In the data that follows, find the line with "Image resolution: width=800"; transcribe it, every later line up to the one with "Select Profile Navigator", and that line as well, exactly and with no others.

# PROVIDED ENTRIES
+++++
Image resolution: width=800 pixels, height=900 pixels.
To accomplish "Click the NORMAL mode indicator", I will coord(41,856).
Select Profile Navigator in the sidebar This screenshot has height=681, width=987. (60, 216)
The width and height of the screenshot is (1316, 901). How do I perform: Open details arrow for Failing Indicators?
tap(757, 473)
+++++
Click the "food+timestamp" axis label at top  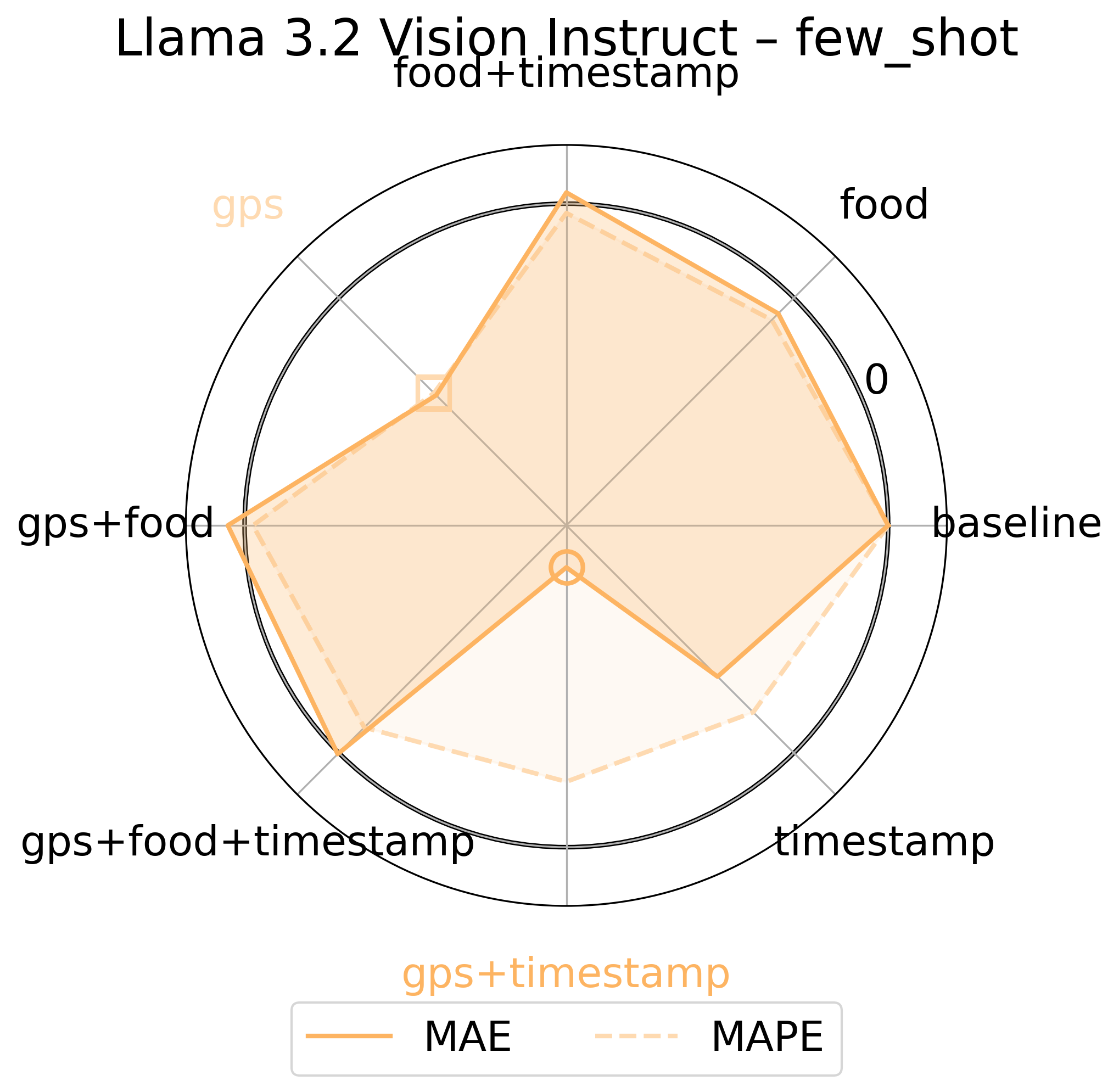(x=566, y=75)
+++++
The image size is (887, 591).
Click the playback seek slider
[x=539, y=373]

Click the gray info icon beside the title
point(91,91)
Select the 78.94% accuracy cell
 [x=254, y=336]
+++++
# FINISHED EXERCISE
Image resolution: width=800 pixels, height=900 pixels.
To accomplish "Click the NORMAL mode indicator", I will coord(41,856).
Select Profile Navigator in the sidebar This screenshot has height=681, width=987. (60, 216)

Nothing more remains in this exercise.